I'm fairly new and have reading some of the old posts. Someone recommended an article found on the following website:
http://www.drjoecarver.com/ The article is called "The Loser": Warning Signs You're Dating A Loser." Dr. Carver also has another great article on the website called "Love and the Stockholm Syndrome: Loving an Abuser".
Wow! I'm so grateful to whoever recommended that site! Dr. Carver describes 20 different characteristics of a "loser"--someone who is not safe to have a relationship with. He says if a person has even one of those characteristics, they are risky people. If that person has three or more, you will almost certainly be damaged in some way.
These characteristics include:
1. Rough treatment (He says don't tolerate even one episode--get out immediately!)
2. Quick attachment and expression
3. Frightening temper
4. Killing your self-confidence with put downs
5. Cutting off support
6. The mean and sweet cycle
7. It's always your fault
8. Breakup panic
9. Encouraging you to drop outside interests
10. Paranoid control
11. Public embarrassment
12. It's never enough
13. Entitlement
14. Your friends and family dislike him/her
15. Bad stories (telling stories about previous acts of rejection, aggression, insensitivity, etc. without any remorse)
16. The Waitress test (how do they treat neutral people)
17. The reputation (either a bad one or an inconsistent one)
18. Causing you to walk on eggshells
19. Discounting your feelings/opinions
20. Making you "crazy"
I checked off seven "for sures". There were more I could have checked about BF, but gave him the benefit of the doubt.
Enough for me! I dried my eyes and thanked God that I got out when I did, especially after reading the next article about the Stockholm Syndrome.
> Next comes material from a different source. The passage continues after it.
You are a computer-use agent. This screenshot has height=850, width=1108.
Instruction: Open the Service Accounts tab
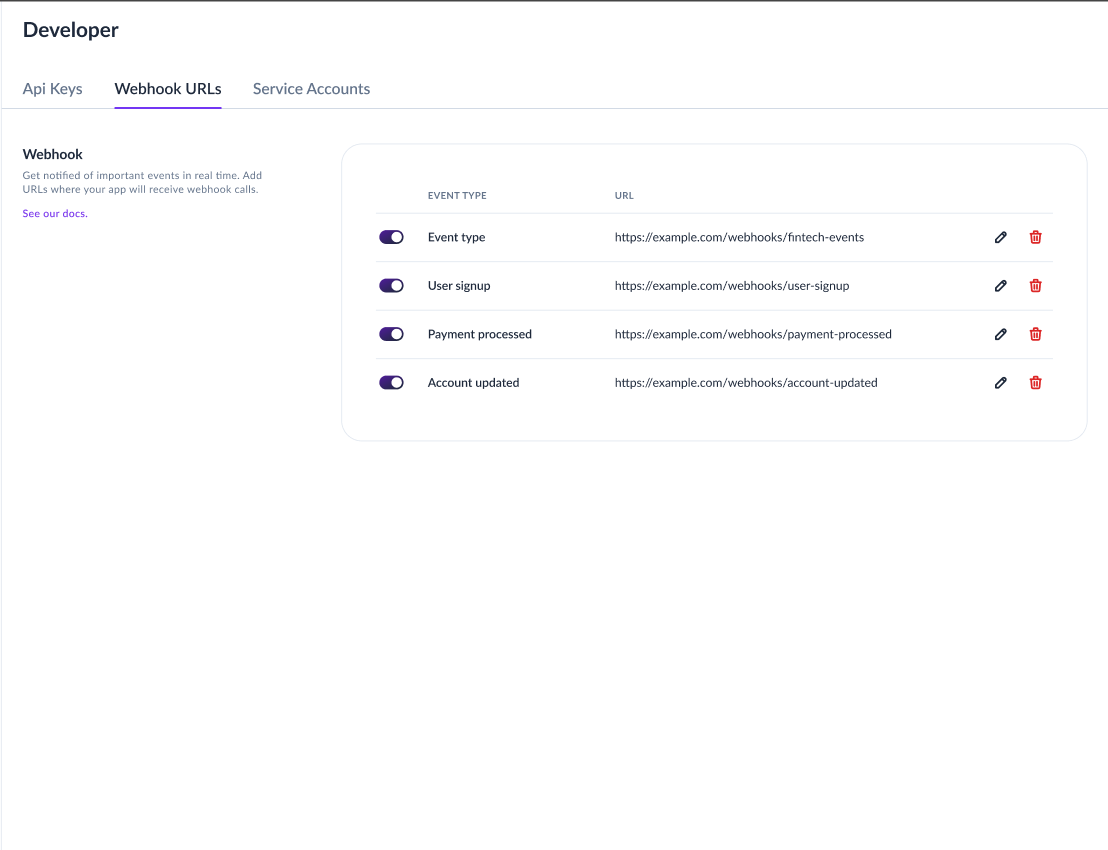tap(311, 89)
This article explains why people love their abusers and why it's so hard to get out of those type of relationships. Dr. Carver hypothesizes that we actually can have even more of an emotional investment with an abusive person than a nonabusive person.
I'm printed out "The Loser" article and am going to encourage my children who are dating age to read it.
I'd like to encourage anyone else struggling to understand a relationship gone bad, or one that was never good, to read these articles.